El avance de la grosería
Mauricio García Villegas diciembre 24, 2024
Muchos influenciadores y políticos saben que el trato vejatorio no solo no los perjudica, sino que propulsa sus carreras; lo que importa es tener fama, así sea mala fama; sobresalir en medio de la masa, así sea por motivos innobles. | EFE
La gente grosera le pone pólvora a la conversación y la historia de la humanidad nos ha mostrado que entre esa pólvora de palabras y la real no siempre hay mucho trecho.
La gente grosera le pone pólvora a la conversación y la historia de la humanidad nos ha mostrado que entre esa pólvora de palabras y la real no siempre hay mucho trecho.
En algún momento de la vida todos le hemos deseado el mal a alguien, incluso su muerte; hay una parte de nuestra mente (sobre todo la masculina) que todavía obedece a los impulsos del primate agresivo que nos precedió en la cadena evolutiva.

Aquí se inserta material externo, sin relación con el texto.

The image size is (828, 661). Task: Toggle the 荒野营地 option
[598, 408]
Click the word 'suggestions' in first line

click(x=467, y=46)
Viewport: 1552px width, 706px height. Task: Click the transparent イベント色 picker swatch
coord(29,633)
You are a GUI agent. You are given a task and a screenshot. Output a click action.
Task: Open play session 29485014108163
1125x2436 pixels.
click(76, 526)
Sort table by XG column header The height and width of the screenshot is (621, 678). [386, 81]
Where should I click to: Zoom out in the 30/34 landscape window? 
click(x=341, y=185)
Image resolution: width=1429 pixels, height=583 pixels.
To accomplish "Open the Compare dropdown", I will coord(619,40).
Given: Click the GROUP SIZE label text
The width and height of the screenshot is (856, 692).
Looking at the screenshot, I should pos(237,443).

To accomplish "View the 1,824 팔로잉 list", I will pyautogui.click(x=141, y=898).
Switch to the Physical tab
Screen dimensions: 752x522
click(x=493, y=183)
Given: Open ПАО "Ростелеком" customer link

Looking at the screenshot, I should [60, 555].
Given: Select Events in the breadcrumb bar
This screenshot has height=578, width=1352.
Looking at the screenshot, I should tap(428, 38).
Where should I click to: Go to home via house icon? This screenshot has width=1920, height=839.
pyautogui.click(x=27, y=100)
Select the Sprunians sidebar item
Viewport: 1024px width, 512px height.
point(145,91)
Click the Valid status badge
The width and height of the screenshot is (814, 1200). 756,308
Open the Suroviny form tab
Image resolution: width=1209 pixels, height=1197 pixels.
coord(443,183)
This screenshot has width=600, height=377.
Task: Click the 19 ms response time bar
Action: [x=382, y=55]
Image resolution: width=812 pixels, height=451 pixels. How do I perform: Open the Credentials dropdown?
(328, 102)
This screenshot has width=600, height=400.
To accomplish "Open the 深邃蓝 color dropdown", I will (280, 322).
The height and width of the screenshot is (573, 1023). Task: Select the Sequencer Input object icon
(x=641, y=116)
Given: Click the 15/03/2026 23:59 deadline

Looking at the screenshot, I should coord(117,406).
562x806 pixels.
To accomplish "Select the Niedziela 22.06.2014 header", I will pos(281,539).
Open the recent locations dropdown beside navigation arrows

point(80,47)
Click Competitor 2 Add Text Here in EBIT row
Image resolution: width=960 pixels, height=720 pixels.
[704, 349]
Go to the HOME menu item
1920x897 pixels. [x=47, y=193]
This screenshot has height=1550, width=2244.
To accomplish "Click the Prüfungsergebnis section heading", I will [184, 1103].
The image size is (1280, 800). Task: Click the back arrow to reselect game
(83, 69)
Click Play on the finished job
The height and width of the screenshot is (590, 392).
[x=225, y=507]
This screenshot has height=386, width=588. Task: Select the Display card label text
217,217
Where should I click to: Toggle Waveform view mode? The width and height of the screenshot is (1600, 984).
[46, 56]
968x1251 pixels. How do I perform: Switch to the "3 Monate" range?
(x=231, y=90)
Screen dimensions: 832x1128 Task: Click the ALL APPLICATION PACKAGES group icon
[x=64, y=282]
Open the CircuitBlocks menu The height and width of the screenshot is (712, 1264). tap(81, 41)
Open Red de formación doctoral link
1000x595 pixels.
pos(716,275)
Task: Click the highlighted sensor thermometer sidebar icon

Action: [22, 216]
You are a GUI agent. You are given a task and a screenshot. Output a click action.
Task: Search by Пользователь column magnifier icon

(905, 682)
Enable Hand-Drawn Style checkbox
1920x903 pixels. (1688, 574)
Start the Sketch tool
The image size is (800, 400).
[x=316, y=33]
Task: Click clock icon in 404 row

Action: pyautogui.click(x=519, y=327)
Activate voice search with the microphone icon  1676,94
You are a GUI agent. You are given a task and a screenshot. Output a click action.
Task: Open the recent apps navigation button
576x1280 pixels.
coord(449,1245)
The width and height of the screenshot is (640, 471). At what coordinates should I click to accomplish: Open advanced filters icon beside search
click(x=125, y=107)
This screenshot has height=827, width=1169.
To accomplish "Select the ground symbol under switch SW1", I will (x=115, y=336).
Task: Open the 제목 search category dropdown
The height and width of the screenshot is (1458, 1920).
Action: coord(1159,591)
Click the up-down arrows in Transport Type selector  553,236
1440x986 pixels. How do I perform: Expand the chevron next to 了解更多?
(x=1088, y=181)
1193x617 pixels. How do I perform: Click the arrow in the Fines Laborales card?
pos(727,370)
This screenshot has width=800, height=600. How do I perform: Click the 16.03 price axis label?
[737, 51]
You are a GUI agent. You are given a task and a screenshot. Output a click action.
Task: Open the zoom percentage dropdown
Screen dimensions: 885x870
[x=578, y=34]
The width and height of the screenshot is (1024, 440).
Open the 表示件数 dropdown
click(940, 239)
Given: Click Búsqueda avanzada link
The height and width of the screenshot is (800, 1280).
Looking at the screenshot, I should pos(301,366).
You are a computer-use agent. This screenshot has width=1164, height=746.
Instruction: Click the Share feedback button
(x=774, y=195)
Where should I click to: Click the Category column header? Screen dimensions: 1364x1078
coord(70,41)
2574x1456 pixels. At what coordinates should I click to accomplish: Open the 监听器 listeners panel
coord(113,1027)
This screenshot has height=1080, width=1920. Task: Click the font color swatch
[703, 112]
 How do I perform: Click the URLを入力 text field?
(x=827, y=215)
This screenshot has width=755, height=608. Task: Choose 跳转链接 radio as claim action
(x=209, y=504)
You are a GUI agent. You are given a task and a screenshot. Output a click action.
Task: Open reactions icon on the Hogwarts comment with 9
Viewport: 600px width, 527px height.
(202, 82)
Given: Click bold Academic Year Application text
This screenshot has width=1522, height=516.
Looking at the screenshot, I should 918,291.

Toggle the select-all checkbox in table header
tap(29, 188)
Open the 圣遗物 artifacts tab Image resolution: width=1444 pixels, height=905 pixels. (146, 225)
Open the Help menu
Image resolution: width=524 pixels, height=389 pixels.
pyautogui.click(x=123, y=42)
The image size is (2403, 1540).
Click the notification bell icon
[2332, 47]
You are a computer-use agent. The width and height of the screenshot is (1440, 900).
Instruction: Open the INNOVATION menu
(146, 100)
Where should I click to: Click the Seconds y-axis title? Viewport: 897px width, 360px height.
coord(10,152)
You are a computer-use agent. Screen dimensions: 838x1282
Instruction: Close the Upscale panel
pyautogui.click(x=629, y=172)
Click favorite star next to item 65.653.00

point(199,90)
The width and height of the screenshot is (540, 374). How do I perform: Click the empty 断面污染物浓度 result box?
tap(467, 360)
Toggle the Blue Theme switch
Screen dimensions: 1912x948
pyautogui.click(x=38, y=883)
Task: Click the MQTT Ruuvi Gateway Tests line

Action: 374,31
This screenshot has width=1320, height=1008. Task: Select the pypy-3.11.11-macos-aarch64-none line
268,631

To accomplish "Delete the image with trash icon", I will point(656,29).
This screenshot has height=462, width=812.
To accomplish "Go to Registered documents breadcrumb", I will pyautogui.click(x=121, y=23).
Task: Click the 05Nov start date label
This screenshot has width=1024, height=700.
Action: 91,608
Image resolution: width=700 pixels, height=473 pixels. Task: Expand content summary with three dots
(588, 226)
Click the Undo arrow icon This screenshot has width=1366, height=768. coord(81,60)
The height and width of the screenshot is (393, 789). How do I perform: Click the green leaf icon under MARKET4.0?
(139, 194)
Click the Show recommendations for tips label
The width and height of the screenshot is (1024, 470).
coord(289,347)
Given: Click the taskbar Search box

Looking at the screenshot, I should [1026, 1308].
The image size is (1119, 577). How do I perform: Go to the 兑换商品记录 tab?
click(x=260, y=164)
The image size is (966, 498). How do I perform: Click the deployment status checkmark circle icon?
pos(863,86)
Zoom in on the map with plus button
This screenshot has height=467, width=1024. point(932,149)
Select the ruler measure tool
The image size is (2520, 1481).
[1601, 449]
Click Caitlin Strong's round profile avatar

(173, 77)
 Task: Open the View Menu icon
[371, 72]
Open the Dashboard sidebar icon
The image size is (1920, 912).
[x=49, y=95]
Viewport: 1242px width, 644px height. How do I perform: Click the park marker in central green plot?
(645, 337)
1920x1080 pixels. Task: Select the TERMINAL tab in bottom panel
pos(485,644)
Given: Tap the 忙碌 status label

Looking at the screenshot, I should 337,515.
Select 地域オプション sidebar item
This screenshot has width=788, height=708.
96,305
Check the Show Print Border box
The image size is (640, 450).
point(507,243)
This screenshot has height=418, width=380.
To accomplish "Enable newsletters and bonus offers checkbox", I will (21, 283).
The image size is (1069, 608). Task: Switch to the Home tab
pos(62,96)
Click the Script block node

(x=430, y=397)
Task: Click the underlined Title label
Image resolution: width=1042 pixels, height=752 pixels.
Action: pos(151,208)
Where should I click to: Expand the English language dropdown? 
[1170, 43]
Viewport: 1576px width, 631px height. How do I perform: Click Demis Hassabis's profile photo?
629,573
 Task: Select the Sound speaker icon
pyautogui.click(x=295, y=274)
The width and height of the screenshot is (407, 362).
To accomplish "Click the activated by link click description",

También sentimos lo opuesto: anhelar el bien de un ser querido, al punto de querer dar todo, incluso la propia vida por esa persona. El ser humano es una combinación disonante de afectos y de odios, todo ello moderado por la cultura, que nos enseña a ser sociables, incluso a ser decentes con nuestros enemigos.
Me pregunto si algo no está fallando en esa cultura. Lo digo pensando en lo común que se ha vuelto la grosería en la sociedad actual. La semana pasada, el presidente Gustavo Petro estuvo a punto de nombrar a Daniel Mendoza de embajador en Tailandia; si no lo hizo fue por la reacción en contra que desató la información sobre la indecencia nefanda del postulado. Personajes de esa categoría, aunque tal vez menos toscos, como el ministro de Educación y el exembajador Armando Benedetti, han tenido mejor suerte en el actual gobierno.
La grosería, por supuesto, no es un rasgo exclusivo de la izquierda; ahí está para demostrarlo el caso del excandidato Rodolfo Hernández, un rústico consumado y de Álvaro Uribe, al menos cuando se le “salta la piedra”, para no hablar de Javier Milei y de Donald Trump. Las redes sociales le han puesto un megáfono a la ordinariez y, de esta manera, están contribuyendo a crear un ambiente de patanería en el debate público. Muchos influenciadores y políticos saben que el trato vejatorio no solo no los perjudica, sino que propulsa sus carreras; lo que importa es tener fama, así sea mala fama; sobresalir en medio de la masa, así sea por motivos innobles.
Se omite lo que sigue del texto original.